DATASET EXTRACT Block Start
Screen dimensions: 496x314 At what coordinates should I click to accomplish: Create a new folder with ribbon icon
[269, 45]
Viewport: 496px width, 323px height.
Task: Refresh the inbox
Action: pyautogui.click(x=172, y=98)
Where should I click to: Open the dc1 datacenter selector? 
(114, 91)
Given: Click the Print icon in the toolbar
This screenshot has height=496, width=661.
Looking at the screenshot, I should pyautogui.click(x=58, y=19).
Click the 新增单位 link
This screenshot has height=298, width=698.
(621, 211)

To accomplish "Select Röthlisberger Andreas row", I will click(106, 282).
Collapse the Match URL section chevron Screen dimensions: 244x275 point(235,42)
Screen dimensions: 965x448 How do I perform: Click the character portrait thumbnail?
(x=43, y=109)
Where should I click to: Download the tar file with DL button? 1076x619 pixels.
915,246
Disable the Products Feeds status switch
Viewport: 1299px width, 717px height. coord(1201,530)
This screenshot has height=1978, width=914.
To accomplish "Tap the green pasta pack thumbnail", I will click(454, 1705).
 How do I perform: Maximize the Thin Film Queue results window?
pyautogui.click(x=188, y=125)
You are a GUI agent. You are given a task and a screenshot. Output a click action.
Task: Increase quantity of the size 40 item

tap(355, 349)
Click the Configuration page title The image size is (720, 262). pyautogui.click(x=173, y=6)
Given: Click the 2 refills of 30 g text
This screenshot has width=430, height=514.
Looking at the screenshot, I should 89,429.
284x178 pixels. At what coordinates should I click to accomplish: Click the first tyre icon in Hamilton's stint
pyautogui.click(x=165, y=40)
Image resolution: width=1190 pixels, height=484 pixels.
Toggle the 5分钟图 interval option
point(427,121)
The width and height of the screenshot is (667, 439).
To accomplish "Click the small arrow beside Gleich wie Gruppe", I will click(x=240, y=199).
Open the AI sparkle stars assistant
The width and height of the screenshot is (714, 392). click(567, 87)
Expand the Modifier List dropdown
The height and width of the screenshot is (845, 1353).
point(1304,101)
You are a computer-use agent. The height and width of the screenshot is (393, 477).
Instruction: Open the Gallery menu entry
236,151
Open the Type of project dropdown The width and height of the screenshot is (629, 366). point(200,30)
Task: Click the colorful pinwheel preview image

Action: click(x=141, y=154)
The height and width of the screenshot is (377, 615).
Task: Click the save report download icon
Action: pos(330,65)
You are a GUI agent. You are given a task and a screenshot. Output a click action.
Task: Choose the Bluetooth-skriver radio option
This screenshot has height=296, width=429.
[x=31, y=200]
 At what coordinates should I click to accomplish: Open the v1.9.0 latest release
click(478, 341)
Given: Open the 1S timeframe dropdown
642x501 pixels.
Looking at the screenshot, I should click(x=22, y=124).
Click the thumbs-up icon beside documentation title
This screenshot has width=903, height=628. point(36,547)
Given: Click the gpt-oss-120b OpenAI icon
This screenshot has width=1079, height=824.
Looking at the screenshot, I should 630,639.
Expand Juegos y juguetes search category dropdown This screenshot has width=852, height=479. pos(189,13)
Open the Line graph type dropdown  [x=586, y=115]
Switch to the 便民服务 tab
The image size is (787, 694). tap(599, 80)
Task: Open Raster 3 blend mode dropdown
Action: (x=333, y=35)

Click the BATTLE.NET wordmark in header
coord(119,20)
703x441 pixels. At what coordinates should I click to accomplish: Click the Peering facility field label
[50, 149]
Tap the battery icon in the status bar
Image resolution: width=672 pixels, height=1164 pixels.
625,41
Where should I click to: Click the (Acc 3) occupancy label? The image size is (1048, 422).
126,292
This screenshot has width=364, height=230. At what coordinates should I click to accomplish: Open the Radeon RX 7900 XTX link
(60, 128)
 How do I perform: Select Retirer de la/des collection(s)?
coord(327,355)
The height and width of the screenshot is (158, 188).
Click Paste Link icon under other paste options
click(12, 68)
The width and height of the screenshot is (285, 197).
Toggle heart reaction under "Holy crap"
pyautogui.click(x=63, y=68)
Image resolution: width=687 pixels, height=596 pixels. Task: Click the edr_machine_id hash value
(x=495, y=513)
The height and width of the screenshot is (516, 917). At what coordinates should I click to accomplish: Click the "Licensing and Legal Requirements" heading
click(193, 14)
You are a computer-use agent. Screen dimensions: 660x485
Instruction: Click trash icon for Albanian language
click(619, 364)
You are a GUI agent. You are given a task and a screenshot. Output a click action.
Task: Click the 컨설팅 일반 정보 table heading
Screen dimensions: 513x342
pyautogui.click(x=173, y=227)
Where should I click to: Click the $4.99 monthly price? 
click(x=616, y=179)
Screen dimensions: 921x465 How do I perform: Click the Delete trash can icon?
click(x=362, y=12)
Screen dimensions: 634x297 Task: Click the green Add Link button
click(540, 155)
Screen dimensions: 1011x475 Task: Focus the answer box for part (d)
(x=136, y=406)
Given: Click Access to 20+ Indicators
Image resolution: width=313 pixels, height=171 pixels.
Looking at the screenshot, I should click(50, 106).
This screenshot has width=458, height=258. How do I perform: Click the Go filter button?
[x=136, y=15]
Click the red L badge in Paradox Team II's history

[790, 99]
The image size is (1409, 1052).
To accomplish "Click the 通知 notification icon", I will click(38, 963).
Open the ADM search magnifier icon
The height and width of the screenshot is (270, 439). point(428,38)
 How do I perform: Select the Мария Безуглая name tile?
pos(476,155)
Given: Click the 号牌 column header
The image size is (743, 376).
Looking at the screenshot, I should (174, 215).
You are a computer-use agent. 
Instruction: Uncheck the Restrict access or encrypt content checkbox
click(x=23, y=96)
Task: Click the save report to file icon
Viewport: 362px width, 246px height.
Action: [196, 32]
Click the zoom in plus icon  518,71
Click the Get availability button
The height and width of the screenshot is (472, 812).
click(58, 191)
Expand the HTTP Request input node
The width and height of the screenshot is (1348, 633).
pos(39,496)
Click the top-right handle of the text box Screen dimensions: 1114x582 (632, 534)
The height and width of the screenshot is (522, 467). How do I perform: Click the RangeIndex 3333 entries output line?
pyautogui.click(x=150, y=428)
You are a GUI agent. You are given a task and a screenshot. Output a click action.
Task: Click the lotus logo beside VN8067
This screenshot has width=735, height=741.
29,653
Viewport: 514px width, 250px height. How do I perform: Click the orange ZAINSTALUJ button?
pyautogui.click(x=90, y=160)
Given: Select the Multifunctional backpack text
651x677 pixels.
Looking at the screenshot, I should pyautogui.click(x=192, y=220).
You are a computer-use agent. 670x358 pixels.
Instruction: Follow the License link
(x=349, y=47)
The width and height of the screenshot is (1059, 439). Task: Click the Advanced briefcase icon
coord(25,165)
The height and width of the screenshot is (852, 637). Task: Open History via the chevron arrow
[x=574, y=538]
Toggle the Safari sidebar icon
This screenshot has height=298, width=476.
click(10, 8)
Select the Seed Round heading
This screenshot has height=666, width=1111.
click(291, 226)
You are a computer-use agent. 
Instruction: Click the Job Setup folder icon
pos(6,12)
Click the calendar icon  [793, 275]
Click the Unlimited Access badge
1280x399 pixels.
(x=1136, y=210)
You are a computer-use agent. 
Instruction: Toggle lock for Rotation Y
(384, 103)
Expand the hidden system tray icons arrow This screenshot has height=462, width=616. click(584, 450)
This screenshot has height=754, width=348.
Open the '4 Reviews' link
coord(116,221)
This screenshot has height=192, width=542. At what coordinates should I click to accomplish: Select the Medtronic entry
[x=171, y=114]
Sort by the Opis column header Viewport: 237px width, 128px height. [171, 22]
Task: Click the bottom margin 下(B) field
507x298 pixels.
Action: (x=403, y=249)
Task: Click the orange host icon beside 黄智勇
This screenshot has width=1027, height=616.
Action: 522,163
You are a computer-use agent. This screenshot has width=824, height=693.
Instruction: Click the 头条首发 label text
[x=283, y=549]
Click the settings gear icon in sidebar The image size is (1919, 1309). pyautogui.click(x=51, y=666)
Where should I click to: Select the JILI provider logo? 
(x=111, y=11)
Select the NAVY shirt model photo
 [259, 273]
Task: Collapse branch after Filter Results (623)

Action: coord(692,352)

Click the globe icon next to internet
DATASET EXTRACT Block End
WORK REQUEST:
All lines that contain the word "computer" must be copied from the records above.

EXPECTED ANSWER:
You are a computer-use agent. The height and width of the screenshot is (393, 477).
You are a computer-use agent. Screen dimensions: 660x485
You are a computer-use agent. 
You are a computer-use agent. 670x358 pixels.
You are a computer-use agent. 
You are a computer-use agent. 
You are a computer-use agent. This screenshot has width=824, height=693.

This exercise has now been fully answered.